Task description: Copy out the rows below word for word, beginning with the first row and ending with the line that contains "pos(579,341)", including both.
--- Given records ---
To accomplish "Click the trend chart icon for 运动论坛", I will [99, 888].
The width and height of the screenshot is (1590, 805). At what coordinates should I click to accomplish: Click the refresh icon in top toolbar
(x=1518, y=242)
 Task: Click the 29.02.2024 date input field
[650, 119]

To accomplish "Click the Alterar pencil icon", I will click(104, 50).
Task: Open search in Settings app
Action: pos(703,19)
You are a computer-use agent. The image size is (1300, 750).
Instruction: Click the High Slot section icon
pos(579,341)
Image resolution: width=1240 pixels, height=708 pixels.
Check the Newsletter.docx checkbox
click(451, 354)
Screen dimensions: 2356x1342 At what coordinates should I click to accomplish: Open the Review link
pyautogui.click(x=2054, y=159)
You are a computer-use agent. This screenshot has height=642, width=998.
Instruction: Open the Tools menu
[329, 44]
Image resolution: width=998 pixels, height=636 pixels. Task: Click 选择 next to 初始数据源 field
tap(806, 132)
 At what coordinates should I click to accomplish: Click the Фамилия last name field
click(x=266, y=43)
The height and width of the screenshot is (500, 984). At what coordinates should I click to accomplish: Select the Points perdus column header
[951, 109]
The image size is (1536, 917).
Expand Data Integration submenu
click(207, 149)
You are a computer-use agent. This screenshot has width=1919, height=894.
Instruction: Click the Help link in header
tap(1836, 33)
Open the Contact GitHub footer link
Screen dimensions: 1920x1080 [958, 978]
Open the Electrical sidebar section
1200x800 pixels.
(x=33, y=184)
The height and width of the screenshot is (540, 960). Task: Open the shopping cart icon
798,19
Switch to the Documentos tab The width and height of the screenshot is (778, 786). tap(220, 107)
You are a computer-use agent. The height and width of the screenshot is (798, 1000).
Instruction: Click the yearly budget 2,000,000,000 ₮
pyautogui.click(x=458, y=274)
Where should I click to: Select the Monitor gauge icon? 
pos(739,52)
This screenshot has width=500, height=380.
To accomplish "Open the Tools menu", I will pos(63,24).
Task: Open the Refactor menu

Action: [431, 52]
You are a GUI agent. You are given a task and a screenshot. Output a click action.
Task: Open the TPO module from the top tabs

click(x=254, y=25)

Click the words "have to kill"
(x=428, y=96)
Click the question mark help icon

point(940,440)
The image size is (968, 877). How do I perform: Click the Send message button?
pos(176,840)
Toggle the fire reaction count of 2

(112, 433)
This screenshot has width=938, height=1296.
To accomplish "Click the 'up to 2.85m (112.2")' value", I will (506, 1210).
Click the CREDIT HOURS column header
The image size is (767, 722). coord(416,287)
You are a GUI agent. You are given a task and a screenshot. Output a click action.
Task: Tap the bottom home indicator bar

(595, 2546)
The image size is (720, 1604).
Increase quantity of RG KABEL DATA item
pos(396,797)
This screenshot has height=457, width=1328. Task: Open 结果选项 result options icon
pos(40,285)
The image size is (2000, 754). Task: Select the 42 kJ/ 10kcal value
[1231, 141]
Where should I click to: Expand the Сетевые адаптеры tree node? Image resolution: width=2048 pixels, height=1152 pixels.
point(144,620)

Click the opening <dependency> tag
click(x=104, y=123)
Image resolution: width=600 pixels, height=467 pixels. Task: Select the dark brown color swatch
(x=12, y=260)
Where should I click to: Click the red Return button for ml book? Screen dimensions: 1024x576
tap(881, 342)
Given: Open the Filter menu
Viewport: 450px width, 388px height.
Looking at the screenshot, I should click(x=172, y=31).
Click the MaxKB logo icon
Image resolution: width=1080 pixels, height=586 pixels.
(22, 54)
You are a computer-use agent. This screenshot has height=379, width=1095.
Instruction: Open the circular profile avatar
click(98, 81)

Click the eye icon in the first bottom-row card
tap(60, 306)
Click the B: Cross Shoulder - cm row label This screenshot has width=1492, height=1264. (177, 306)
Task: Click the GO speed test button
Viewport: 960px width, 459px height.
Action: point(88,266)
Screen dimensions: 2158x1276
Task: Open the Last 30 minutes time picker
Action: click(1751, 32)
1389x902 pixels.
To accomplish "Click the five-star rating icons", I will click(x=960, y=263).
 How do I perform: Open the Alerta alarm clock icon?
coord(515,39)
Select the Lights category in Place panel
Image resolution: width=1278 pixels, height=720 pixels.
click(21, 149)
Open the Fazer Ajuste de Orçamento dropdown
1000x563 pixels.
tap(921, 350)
---
Correct answer:
To accomplish "Click the trend chart icon for 运动论坛", I will [99, 888].
The width and height of the screenshot is (1590, 805). At what coordinates should I click to accomplish: Click the refresh icon in top toolbar
(x=1518, y=242)
 Task: Click the 29.02.2024 date input field
[650, 119]

To accomplish "Click the Alterar pencil icon", I will click(104, 50).
Task: Open search in Settings app
Action: pos(703,19)
You are a computer-use agent. The image size is (1300, 750).
Instruction: Click the High Slot section icon
pos(579,341)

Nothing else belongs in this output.